Challenges>
**A.** In the New Year post, rewrite the paragraph that begins "Israel was God's people" as a short bulleted list that keeps its main points.
**B.** In the New Year post, what had the Jewish religious leaders used God's law to demonstrate?
**C.** Update the New Year post from "That’s kind of" through "and one another.", putting "Luke" wherever "Matthew" appears.

A New Year, A New You, A New Reality

happy-new-year-1912680_960_720Happy New Year! In what is surely one of the most arbitrary rituals known to mankind, one second last night fell in 2016 and the very next second fell in 2017! A whole year changed over in the space of one second! And millions of people around the world stayed up to witness this temporal transformation.

I didn’t.

I can count on one hand the years that I can recall staying up to actual midnight to greet the New Year. So for me, the transformation from 2016 to 2017 wasn’t even enough to pause my snoring. I woke up, as it were, in a new year, a new reality, completely unconscious while everything around me changed over.

That’s kind of what it’s like in the Gospel of Matthew watching the Jewish religious leaders interact with Jesus. It’s like they are sleeping through the most transformative events in history, completely unaware that the world has changed around them.

And Matthew wants us to know that he knows it. He wants us to see that there is a clear distinction between the old reality and the new reality. Jesus coming has changed everything and that includes how people relate to God and one another.

Israel was God’s people. They were the chosen ones. But instead of that status giving them humility and a willingness to share the good news of a relationship with God with others, they looked down their noses at everyone who wasn’t like them. God had given the law to help them demonstrate his love and holiness, but they had taken it and used it to demonstrate their own pride and self-righteousness. And if they didn’t wake up to the new reality of what God was doing in Christ, they were going to miss everything.

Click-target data
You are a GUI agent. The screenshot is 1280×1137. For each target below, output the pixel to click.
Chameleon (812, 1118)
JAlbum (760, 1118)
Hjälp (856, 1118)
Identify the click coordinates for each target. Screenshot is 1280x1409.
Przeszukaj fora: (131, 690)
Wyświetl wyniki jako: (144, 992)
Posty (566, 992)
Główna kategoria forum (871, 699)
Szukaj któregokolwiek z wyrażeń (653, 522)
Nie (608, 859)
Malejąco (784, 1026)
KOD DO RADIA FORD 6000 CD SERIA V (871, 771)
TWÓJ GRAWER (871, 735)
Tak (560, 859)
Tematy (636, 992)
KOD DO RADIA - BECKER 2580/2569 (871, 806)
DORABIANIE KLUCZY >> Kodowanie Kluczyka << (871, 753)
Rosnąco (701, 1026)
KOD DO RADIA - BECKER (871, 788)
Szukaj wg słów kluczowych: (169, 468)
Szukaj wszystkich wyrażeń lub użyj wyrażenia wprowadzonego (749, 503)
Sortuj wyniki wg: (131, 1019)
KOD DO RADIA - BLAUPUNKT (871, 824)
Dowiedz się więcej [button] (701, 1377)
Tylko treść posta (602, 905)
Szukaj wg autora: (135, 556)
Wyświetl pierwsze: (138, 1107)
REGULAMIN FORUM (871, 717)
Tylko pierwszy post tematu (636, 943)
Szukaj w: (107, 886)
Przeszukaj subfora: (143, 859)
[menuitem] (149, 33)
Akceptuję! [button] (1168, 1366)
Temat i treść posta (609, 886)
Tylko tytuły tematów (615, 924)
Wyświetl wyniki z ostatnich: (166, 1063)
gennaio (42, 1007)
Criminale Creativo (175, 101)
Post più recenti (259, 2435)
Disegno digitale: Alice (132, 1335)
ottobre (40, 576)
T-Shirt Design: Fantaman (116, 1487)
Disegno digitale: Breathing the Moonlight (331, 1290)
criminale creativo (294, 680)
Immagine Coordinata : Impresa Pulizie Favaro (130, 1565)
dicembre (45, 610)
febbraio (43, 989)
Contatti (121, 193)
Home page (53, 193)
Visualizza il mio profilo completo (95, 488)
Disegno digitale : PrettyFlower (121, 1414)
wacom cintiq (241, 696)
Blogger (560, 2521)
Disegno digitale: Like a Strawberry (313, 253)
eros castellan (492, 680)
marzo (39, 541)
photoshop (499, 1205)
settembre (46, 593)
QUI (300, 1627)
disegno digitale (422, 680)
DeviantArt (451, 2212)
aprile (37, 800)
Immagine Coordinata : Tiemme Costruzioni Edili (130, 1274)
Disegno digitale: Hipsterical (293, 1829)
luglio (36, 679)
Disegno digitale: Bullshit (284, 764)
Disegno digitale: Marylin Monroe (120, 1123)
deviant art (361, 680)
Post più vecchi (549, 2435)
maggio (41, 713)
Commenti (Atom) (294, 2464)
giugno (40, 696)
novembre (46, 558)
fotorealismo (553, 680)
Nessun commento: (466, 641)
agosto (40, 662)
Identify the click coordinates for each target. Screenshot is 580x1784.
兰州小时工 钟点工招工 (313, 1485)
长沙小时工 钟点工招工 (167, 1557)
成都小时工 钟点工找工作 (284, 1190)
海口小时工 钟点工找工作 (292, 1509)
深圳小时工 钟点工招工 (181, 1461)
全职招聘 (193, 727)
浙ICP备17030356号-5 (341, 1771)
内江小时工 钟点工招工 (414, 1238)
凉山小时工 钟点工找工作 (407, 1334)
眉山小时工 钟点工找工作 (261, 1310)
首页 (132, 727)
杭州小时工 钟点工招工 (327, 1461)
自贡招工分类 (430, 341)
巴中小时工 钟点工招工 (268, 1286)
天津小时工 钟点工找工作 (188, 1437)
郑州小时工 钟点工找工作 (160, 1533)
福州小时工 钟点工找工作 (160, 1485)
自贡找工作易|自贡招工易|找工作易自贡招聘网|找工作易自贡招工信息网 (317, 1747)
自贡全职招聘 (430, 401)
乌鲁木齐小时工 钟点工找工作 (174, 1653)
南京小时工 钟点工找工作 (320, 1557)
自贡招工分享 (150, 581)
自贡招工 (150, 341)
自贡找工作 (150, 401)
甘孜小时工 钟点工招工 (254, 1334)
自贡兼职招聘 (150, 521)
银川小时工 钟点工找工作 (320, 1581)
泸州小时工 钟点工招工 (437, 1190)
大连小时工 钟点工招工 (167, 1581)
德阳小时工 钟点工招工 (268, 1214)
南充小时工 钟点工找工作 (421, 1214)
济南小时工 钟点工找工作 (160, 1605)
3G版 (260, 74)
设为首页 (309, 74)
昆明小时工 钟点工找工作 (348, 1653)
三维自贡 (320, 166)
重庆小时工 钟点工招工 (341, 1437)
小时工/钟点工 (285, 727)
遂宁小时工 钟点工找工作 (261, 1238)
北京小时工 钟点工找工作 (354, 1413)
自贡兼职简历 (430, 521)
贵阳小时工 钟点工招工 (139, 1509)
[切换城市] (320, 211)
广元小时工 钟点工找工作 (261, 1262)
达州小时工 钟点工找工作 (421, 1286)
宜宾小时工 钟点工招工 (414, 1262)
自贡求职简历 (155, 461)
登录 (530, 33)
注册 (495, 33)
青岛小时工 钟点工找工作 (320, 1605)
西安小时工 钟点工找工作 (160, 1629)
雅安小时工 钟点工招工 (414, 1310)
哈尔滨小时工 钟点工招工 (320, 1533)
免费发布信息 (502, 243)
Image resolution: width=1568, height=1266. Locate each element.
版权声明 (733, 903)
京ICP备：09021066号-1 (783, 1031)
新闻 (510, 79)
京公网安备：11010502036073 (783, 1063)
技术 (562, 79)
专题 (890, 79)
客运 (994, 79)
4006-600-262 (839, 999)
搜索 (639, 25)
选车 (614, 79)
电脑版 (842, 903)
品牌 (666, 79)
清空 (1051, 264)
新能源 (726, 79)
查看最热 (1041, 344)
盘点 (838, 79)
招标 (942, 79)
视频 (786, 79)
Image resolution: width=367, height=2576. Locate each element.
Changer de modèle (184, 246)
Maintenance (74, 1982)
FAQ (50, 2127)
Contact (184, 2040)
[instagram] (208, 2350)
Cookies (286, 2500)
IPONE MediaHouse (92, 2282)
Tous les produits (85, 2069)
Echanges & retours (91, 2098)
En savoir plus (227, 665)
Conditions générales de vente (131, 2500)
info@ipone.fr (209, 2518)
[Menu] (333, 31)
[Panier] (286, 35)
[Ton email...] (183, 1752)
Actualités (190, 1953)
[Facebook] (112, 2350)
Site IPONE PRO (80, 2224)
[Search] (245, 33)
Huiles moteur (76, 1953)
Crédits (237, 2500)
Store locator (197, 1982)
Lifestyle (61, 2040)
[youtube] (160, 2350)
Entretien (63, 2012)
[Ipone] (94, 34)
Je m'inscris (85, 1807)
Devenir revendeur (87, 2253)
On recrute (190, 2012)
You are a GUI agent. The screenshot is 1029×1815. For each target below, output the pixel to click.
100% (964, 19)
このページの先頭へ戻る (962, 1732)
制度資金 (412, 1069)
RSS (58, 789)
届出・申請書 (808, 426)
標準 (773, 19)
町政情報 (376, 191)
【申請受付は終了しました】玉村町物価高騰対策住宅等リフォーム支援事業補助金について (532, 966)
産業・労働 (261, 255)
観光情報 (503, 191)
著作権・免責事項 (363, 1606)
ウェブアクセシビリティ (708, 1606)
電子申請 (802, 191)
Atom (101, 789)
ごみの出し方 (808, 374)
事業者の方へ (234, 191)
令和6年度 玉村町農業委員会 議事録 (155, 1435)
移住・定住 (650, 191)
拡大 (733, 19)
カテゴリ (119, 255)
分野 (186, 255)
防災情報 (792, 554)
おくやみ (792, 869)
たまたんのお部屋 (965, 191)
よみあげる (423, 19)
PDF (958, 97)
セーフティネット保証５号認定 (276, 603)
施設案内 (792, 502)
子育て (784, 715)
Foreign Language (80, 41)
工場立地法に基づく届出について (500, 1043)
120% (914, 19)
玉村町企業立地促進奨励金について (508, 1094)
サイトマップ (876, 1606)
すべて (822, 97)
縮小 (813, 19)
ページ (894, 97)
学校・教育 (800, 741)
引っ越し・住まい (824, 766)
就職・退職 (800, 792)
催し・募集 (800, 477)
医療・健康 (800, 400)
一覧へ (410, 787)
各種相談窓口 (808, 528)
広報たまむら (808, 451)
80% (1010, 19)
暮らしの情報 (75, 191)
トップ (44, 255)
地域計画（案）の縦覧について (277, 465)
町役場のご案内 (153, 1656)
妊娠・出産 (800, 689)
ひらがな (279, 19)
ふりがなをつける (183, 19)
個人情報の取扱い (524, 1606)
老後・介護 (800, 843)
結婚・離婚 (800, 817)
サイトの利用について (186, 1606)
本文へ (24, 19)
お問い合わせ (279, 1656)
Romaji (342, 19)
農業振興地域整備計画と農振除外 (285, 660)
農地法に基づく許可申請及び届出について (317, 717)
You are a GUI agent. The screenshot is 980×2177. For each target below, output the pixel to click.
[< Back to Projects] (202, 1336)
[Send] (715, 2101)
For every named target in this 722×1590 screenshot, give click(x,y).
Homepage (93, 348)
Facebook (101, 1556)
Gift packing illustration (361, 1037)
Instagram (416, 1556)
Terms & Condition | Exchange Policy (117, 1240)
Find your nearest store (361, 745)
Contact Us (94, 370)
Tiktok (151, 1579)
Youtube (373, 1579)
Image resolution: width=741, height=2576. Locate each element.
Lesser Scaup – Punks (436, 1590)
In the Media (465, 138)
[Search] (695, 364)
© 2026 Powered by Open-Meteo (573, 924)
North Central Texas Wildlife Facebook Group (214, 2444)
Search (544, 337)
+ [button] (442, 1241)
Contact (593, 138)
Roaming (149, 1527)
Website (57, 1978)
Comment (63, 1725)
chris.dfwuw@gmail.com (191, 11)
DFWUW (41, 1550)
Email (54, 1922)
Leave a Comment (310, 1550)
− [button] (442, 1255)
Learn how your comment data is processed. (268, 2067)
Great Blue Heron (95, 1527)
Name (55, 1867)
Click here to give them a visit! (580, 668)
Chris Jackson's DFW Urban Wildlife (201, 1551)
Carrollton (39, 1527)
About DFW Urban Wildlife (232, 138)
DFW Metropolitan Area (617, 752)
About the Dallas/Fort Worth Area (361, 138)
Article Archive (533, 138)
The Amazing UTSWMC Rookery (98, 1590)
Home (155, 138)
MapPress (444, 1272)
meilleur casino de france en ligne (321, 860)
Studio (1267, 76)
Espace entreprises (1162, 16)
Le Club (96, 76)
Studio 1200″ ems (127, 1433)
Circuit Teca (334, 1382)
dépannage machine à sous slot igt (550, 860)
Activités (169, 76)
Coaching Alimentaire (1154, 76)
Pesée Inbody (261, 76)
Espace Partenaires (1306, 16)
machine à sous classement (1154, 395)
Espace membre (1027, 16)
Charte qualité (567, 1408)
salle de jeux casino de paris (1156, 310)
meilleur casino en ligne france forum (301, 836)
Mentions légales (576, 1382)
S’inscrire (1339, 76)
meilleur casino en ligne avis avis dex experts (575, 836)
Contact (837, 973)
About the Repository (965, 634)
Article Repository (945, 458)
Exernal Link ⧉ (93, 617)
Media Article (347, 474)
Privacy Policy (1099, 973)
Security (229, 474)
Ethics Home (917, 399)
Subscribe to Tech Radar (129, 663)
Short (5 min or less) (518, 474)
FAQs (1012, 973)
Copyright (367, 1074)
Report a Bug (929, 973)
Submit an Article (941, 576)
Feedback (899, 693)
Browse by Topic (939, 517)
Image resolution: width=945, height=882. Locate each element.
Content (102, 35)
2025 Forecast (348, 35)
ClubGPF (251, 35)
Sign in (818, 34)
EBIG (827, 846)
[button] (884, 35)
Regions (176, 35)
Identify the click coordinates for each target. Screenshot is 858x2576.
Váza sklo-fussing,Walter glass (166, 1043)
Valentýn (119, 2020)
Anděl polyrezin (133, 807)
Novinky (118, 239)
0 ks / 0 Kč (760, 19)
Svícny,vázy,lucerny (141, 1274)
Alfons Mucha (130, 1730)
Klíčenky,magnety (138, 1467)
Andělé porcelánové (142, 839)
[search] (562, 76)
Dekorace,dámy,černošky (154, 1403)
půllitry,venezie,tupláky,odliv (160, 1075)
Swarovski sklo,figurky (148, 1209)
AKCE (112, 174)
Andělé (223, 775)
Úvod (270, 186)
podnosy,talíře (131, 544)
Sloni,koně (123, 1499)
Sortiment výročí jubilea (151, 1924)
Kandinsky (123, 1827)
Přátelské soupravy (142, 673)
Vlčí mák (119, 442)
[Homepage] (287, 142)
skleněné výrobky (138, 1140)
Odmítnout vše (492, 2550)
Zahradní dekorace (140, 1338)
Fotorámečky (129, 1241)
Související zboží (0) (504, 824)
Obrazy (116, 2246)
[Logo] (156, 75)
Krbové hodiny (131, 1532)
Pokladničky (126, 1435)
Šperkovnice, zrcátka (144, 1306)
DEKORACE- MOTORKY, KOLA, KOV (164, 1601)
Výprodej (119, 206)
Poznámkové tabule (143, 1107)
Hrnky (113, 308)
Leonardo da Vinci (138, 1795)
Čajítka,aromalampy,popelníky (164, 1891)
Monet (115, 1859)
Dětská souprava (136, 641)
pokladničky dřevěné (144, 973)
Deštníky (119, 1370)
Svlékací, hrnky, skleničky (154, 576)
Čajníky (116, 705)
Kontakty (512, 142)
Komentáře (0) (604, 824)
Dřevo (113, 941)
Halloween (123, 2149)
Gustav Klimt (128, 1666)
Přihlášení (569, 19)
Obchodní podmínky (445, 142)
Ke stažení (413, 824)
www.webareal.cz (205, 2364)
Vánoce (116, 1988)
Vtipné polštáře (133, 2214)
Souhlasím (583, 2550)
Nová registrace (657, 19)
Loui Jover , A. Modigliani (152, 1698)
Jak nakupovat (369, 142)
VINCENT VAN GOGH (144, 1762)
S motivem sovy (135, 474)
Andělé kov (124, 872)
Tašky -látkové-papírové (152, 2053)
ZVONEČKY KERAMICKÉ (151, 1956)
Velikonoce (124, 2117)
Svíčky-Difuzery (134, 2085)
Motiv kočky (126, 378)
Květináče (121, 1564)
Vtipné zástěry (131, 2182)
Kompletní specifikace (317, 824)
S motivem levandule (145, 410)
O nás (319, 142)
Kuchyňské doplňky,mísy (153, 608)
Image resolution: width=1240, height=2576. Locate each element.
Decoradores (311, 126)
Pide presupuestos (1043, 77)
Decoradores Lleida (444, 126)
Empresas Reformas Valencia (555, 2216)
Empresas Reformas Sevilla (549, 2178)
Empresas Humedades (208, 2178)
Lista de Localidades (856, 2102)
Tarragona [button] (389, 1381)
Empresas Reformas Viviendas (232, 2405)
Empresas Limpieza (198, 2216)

Per-task answers>
**A.**
- Israel was God's people, the chosen ones.
- Instead of making them humble and willing to share the good news of a relationship with God, that status led them to look down on everyone unlike them.
- God gave the law to help them show his love and holiness, but they used it to show their own pride and self-righteousness.
- If they didn't wake up to the new reality of what God was doing in Christ, they would miss everything.

**B.** Their own pride and self-righteousness.

**C.**
That’s kind of what it’s like in the Gospel of Luke watching the Jewish religious leaders interact with Jesus. It’s like they are sleeping through the most transformative events in history, completely unaware that the world has changed around them.

And Luke wants us to know that he knows it. He wants us to see that there is a clear distinction between the old reality and the new reality. Jesus coming has changed everything and that includes how people relate to God and one another.